Most serious creators now subscribe to 2-3 of these platforms and use each where it performs best.
Knowing which tool to reach for in each situation is a valuable skill. Our AI Academy covers the full AI creative toolkit so you can make those decisions with confidence.
Limitations to Know About
Sora is impressive, but it's not magic. Here's what to expect:
- Hands and fine details still occasionally render incorrectly, though this has improved significantly with Sora 2.
- Text in scenes (signs, labels, screens) is often garbled or nonsensical.
- Consistent characters across multiple clips are difficult to achieve. The same prompt run twice will produce different-looking people.
- Long sequences (15+ seconds) tend to lose coherence or introduce artifacts in the final frames.
- Content restrictions prevent generating realistic violence, explicit content, or real public figures.
Getting Better Results Over Time
The fastest way to improve at Sora is to iterate. Generate a clip, assess what worked and what didn't, adjust your prompt, and regenerate. Keep a notes file of prompts that produce good results; you'll start building a personal library of techniques that work.
Pay attention to which filmmaking terms produce which effects. "Dolly in" versus "push in" versus "zoom in" all create subtly different camera movements. Learning these distinctions is what separates generic AI video from professional-looking output.
If you want guided practice on these cinematic AI techniques, the AI Academy includes video-focused modules that build your skills from first clip to polished production.
Start Creating
Sora lowers the barrier to video production from "hire a crew" to "write a paragraph." The technology isn't perfect, but it's already good enough for social media content, storyboarding, marketing b-roll, and creative experimentation. And it's improving fast.

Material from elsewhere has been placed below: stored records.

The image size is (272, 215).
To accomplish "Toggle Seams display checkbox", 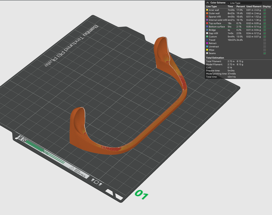I will coord(265,53).
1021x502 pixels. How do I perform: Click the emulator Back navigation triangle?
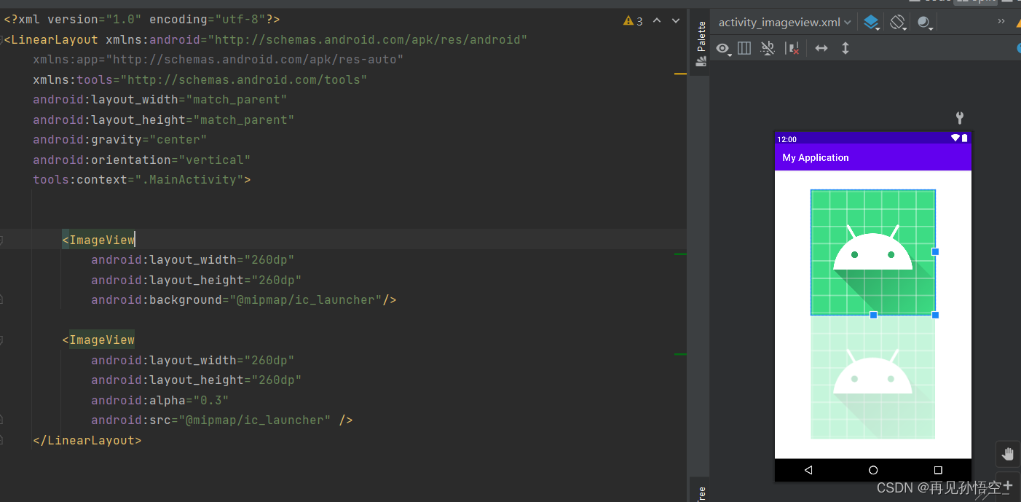coord(808,470)
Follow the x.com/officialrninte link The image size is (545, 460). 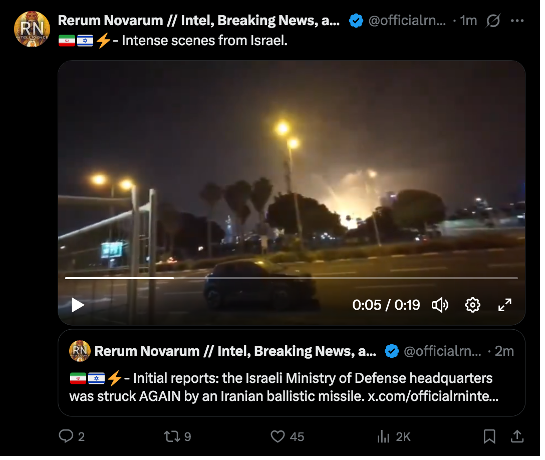pyautogui.click(x=433, y=396)

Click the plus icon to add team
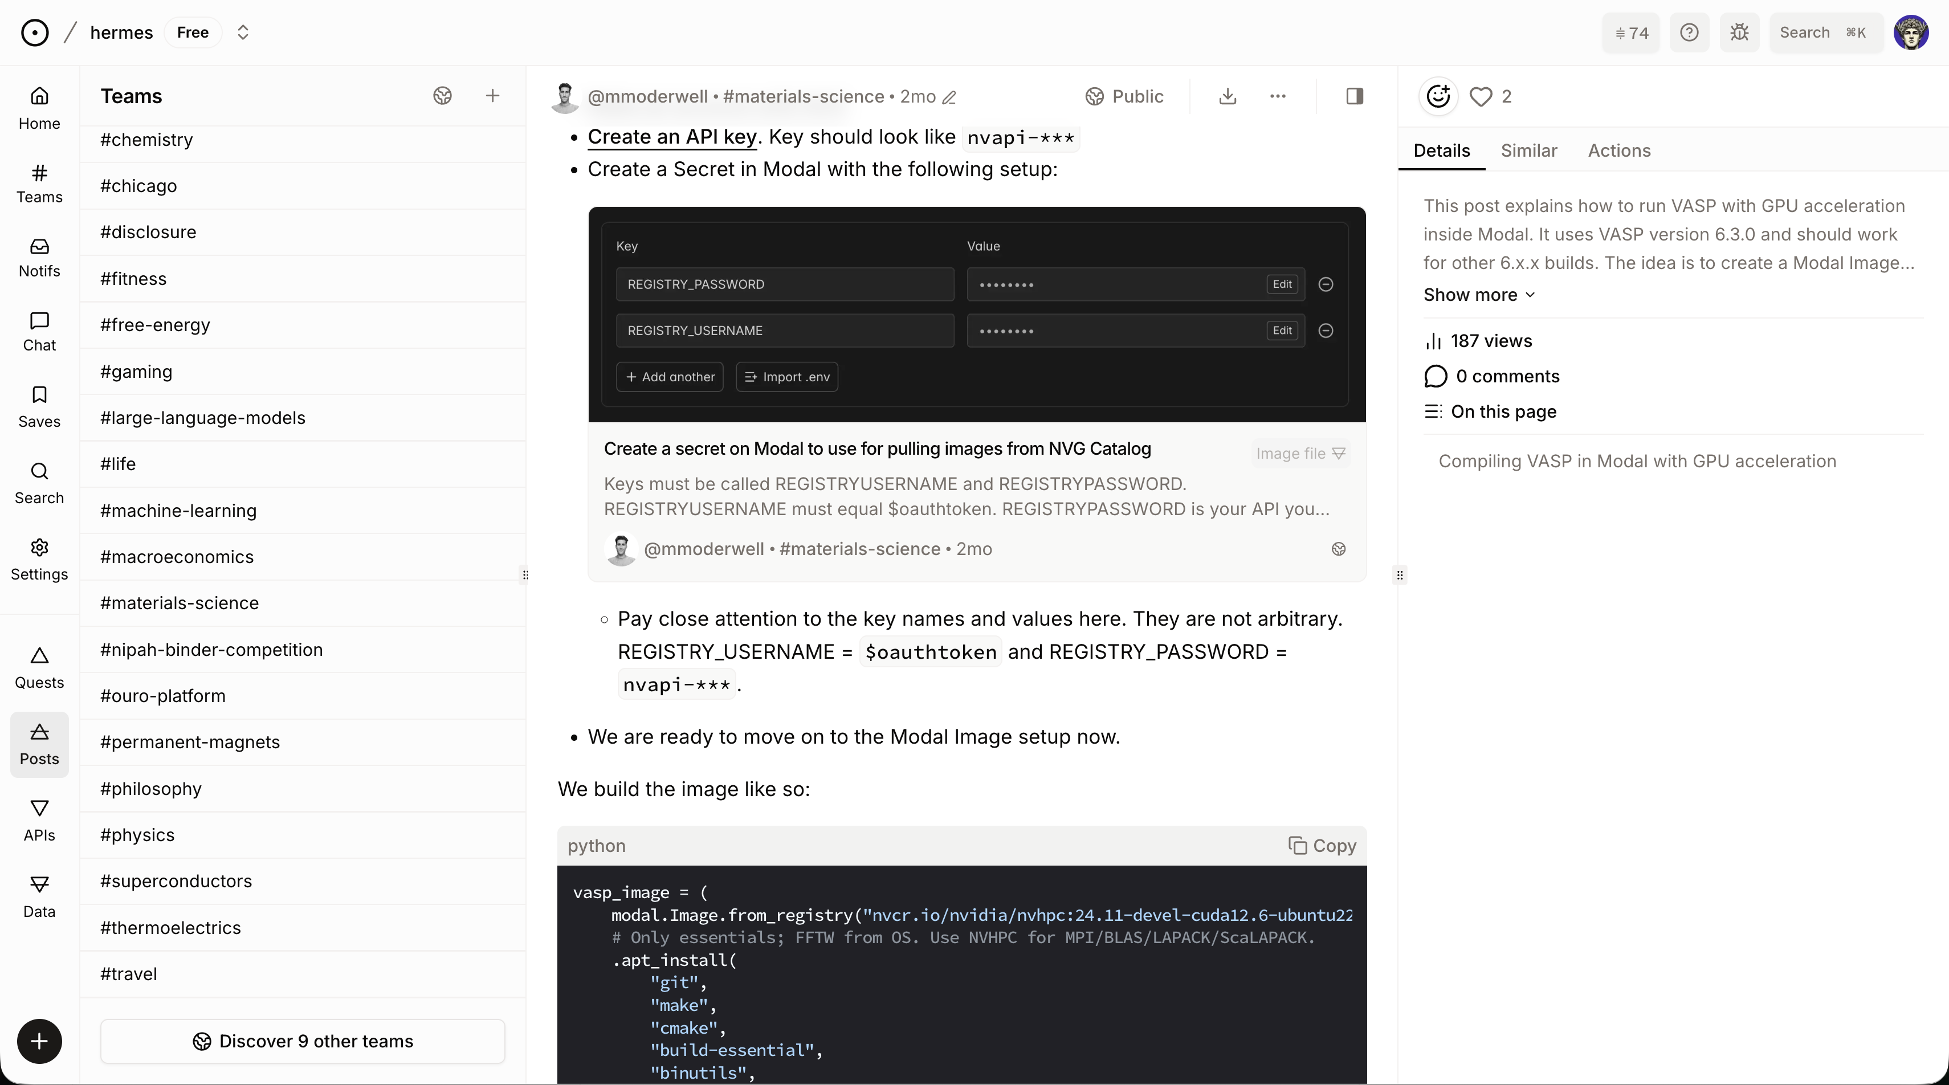tap(493, 95)
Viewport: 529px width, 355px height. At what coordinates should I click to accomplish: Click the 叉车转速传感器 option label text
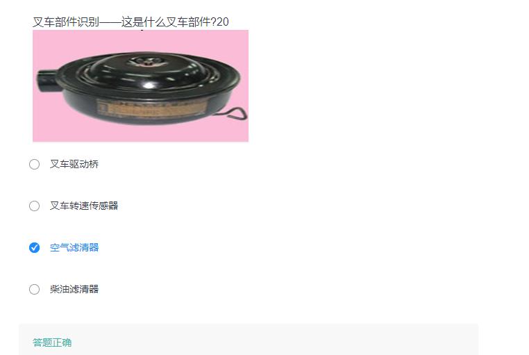[84, 206]
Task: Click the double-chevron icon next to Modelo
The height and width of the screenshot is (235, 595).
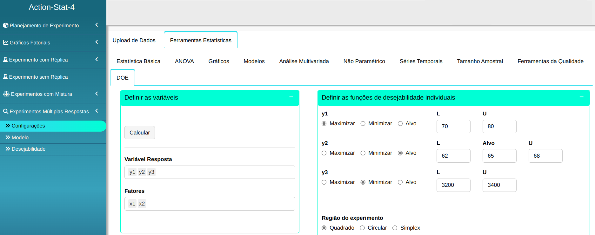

The best way to learn is to start generating. Open Sora, write a detailed prompt using the framework above, and see what comes back. Adjust, regenerate, and build from there.
FAQ
Is Sora AI free to use?
No. As of January 2026, Sora requires a paid OpenAI subscription. ChatGPT Plus ($20/month) includes basic Sora access with limited generations at 720p. ChatGPT Pro ($200/month) unlocks 1080p resolution, longer clips, faster generation, and significantly more monthly credits.

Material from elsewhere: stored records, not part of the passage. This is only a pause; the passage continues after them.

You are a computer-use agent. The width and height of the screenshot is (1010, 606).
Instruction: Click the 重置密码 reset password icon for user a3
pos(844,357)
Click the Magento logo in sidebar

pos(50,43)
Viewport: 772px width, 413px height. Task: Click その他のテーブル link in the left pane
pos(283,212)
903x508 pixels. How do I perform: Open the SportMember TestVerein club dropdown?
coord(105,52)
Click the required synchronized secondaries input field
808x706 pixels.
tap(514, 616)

How long can Sora videos be?
Sora can generate videos up to 20 seconds on the Pro plan and up to 10 seconds on the Plus plan. For better quality, generate shorter clips (4-5 seconds) and stitch them together. The model follows instructions more precisely in shorter durations.

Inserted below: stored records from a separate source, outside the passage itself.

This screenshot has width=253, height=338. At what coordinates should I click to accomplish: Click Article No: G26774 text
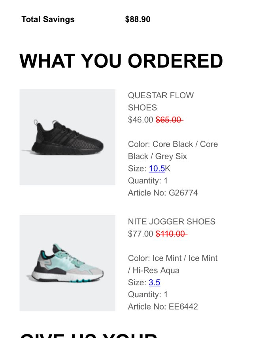click(163, 193)
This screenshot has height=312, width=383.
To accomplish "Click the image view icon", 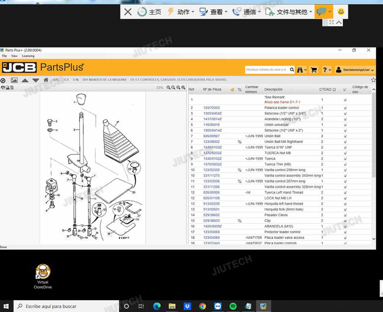I will (x=14, y=80).
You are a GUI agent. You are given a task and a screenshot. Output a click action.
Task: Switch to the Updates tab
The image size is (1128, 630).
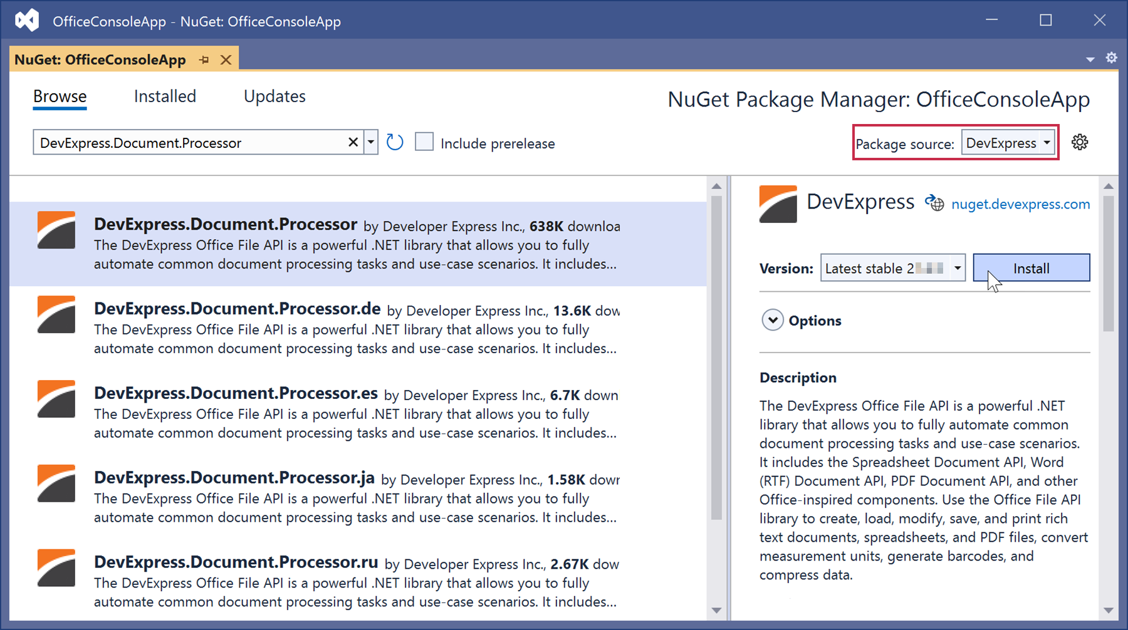tap(274, 96)
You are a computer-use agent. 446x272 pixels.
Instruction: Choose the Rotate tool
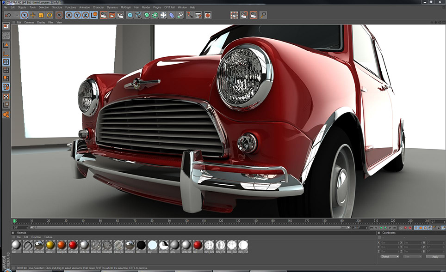(49, 15)
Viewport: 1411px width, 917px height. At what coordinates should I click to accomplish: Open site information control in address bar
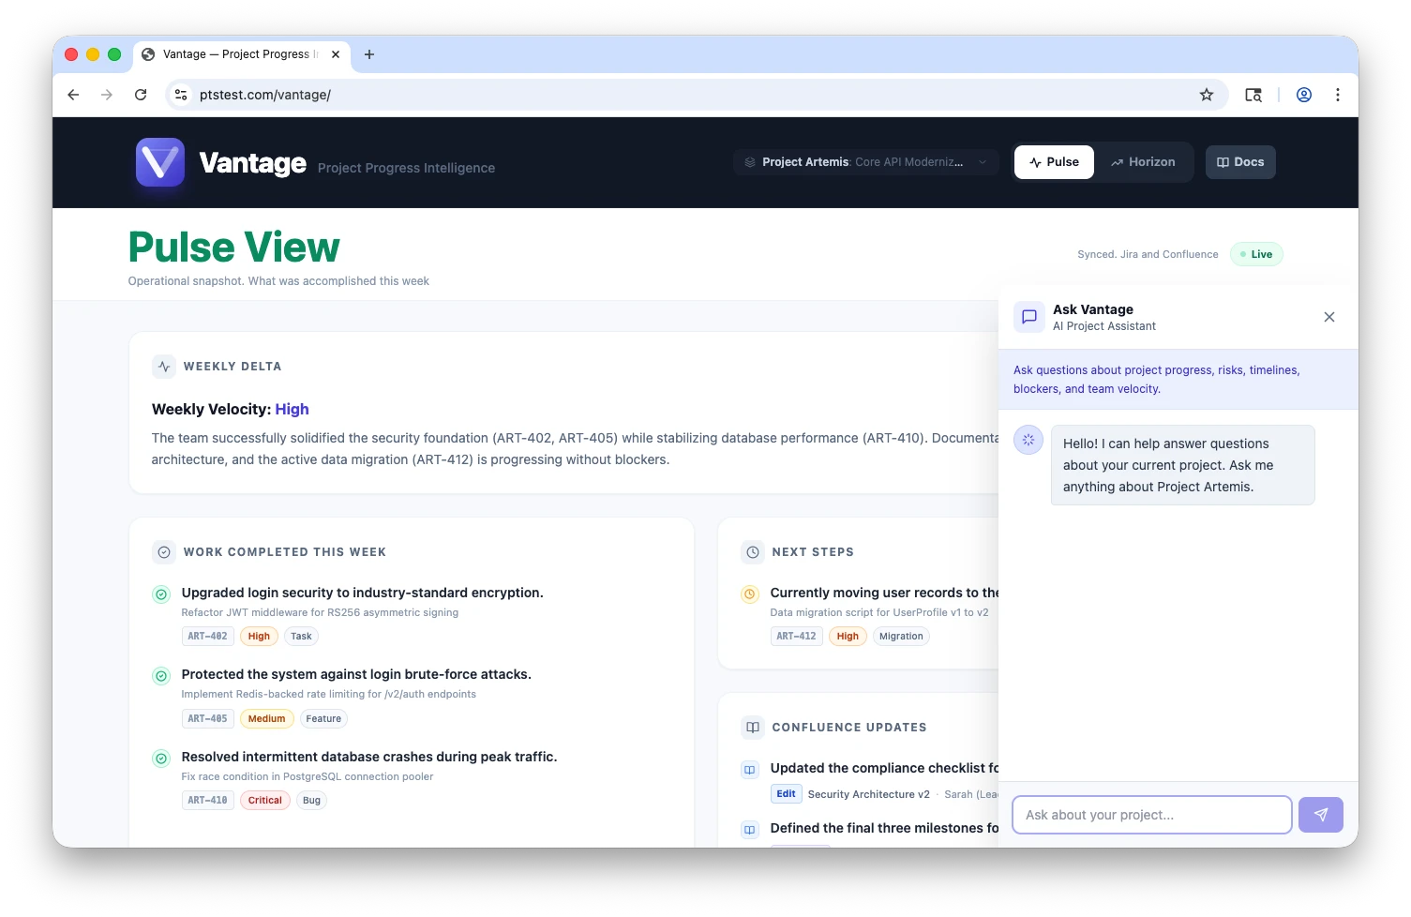point(182,95)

Can you use Sora AI for commercial projects?
Yes, OpenAI allows commercial use of Sora-generated content on paid plans. Videos you generate are yours to use in marketing, social media, client work, and other commercial applications. Review OpenAI's current terms of service for any specific restrictions on your use case.
How does Sora compare to Runway for video generation?
Sora excels at photorealism, cinematic quality, and synchronized audio generation. Runway offers more precise creative control through Motion Brush, camera guidance, and video-to-video style transfer. Sora is better when you want the most realistic-looking output, while Runway is better when you need shot-by-shot directorial control.
Why do Sora videos sometimes have visual glitches?
AI video generation still struggles with fine details like hands, text on signs, and consistent character appearance across frames. Longer clips (15+ seconds) tend to lose coherence in the final frames. Using shorter durations, specific prompts with the six-element framework (Who, Action, Setting, Camera, Lighting, Sound), and negative descriptions helps reduce these artifacts.